Compte tenu de toutes ces insuffisances, il a été décidé de promulguer un nouveau Code des eaux, adapté aux exigences de l’étape actuelle et celle du futur et consacrant les dispositions de la Constitution du 27 janvier 2014, notamment celles qui évoquent le droit du citoyen à l’eau, à un environnement sain, à une vie décente, à un développement durable, à un équilibre entre les régions et une équité sociale, au droit d’accès à l’information et au renforcement de la décentralisation. Il s’agit aussi de considérer les richesses naturelles comme étant une propriété du peuple tunisien. D’où la nécessité d’assurer leur exploitation rationnelle. L’élaboration du nouveau Code des eaux a commencé depuis une dizaine d’années et sur plusieurs étapes. Des experts, cadres et représentants de la société civile ont été impliqués dans l’élaboration du nouveau document. Depuis deux ans, les travaux y afférents ont été accélérés grâce à la conjugaison des efforts de toutes les parties prenantes pour arriver, enfin, à une ébauche de Code des eaux, approuvée par un Conseil ministériel.
La décentralisation au cœur du débat
Les principales dispositions du nouveau Code des eaux considèrent, entre autres, les ressources hydriques comme une richesse naturelle à exploiter et à préserver. Le principe du droit à l’eau potable et à l’assainissement est consacré. Le concept de la décentralisation est intégré dans la gestion de la propriété publique hydrique, et ce, par l’installation de conseils régionaux des eaux. Le principe de la solidarité nationale et de l’équité dans la distribution des eaux sera retenu et appliqué.

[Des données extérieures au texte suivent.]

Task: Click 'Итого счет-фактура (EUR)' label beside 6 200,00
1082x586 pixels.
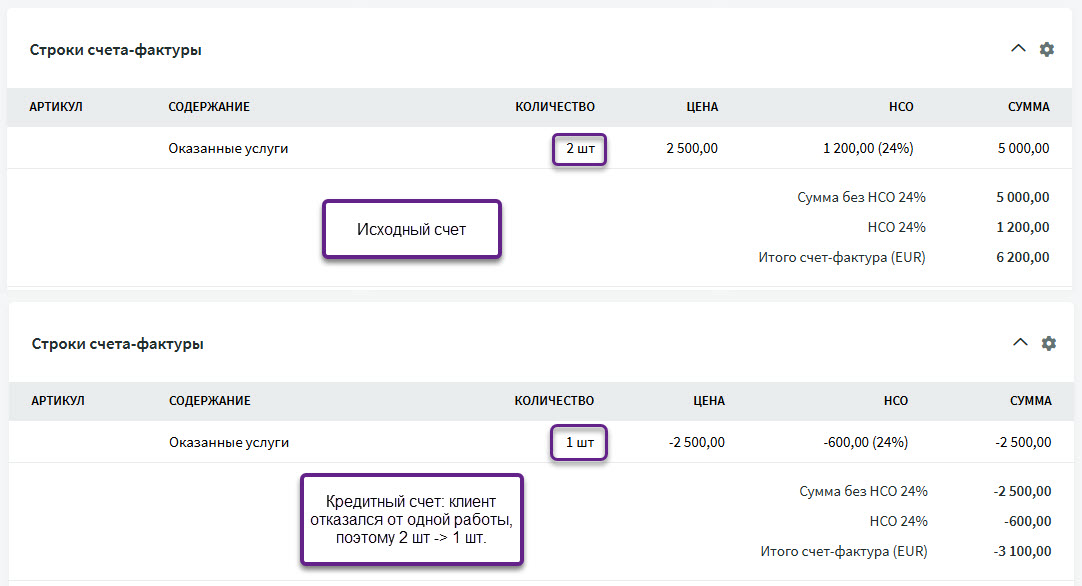Action: pyautogui.click(x=842, y=257)
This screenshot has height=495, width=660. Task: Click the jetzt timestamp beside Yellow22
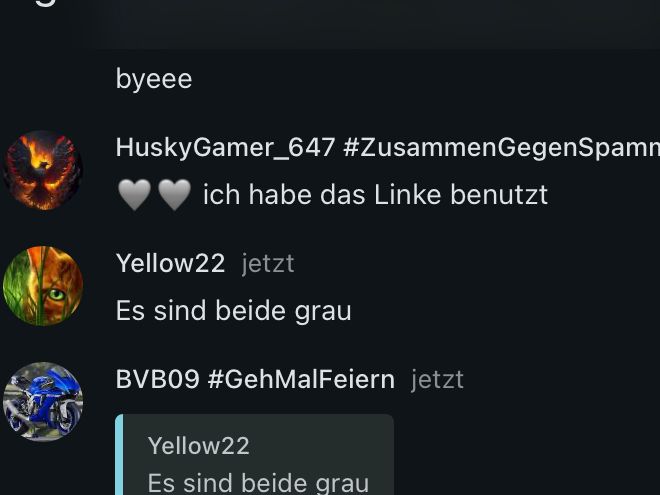coord(268,264)
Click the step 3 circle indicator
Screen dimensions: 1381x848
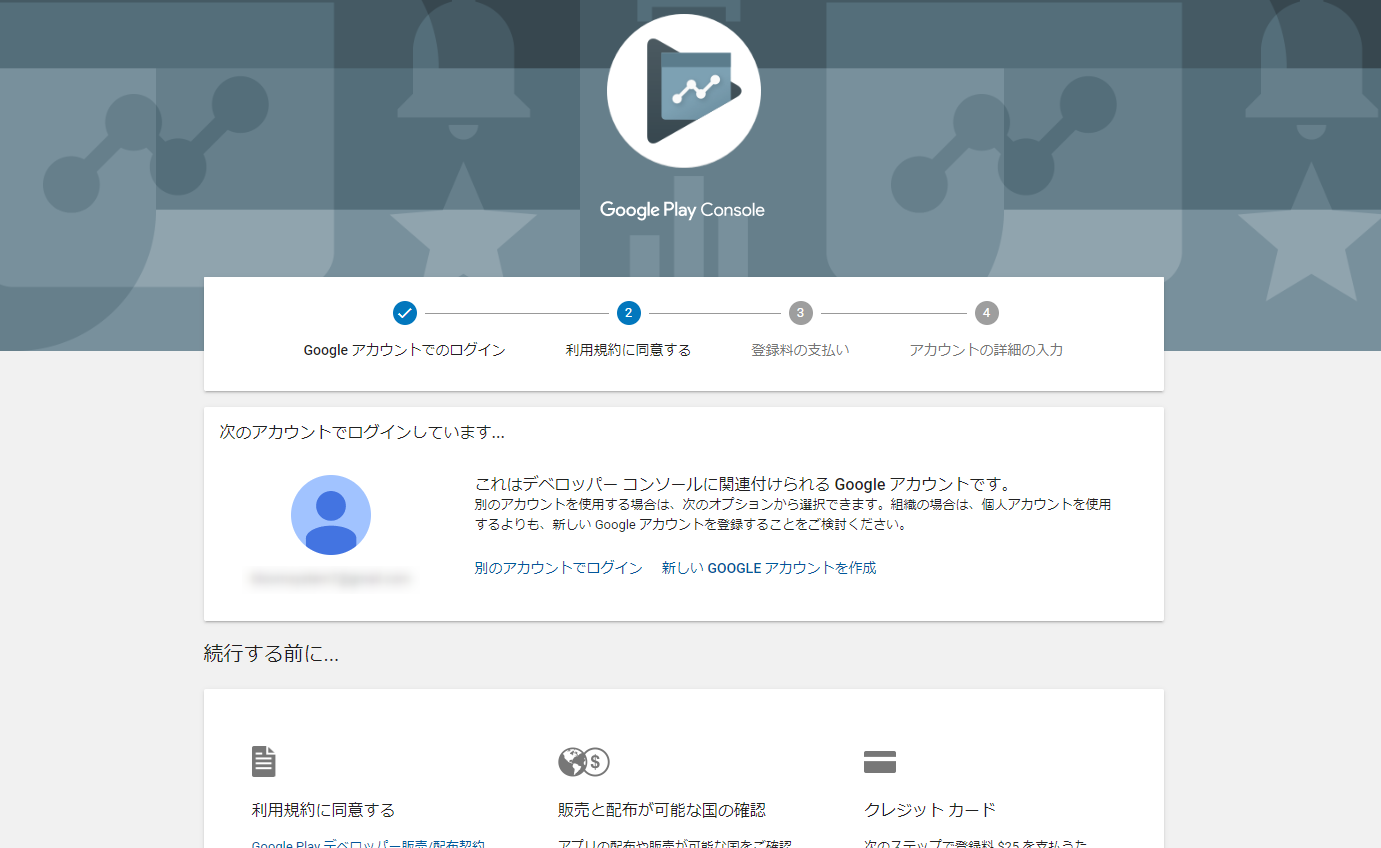click(x=800, y=313)
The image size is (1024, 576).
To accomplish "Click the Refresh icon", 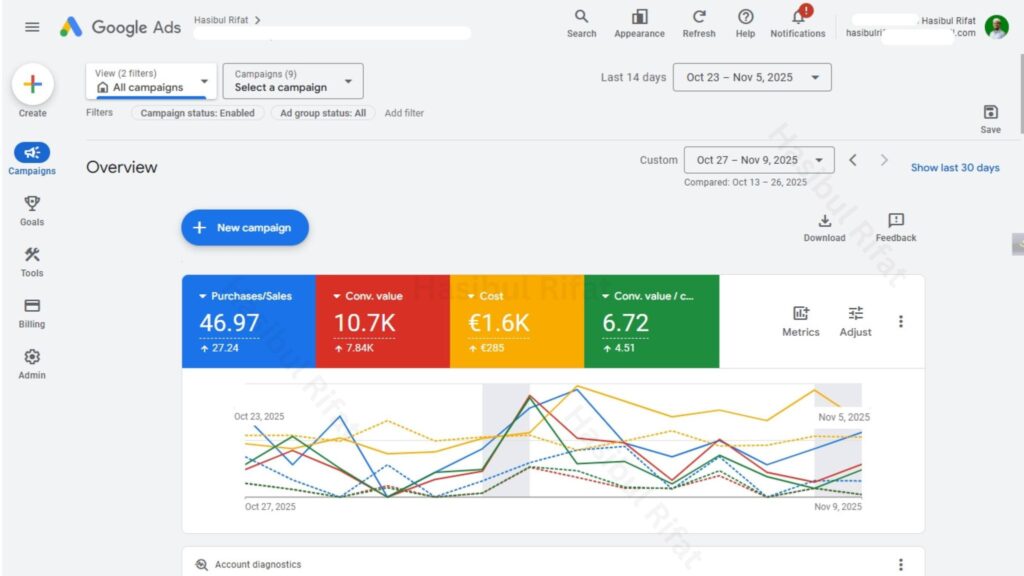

Le projet du Code des eaux comporte aussi des dispositions supplémentaires en cas de force majeure comme les inondations et la sécheresse. Il est obligatoire, cependant, de publier les informations relatives aux eaux et auxquelles le citoyen a droit d’accéder. Les ressources hydriques doivent, en outre, faire l’objet d’une bonne gouvernance en impliquant la société civile et les utilisateurs des eaux dans la réalisation de plans hydriques et la gestion durable de ces ressources. L’aspect dissuasif sera renforcé pour rappeler à l’ordre les personnes qui endommagent la propriété publique hydrique.
Par ailleurs, le projet du Code des eaux a mentionné la consolidation du cadre institutionnel de gestion et de préservation des ressources hydriques à travers un certain nombre de dispositions dont la création de Conseils régionaux des eaux en vue d’étudier les aspects liés à la gestion de ces ressources au niveau régional dans le cadre des stratégies nationales. Il est question, de même, de créer un Conseil national régulateur des services hydriques dont le rôle consistera à évaluer et réguler les services publics dans le domaine de l’eau, et ce, pour garantir une distribution équitable de l’eau pour tous les citoyens et assurer son utilisation dans les différents domaines. Par ailleurs, il est prévu la création d’une agence nationale de protection de la propriété publique hydrique dont le rôle sera essentiellement de contrôler et de protéger cette propriété. Les Groupements de développement dans le secteur de l’agriculture et de la pêche opérant dans le domaine de l’eau seront, quant à eux, remplacés par des Groupements hydriques à intérêt public.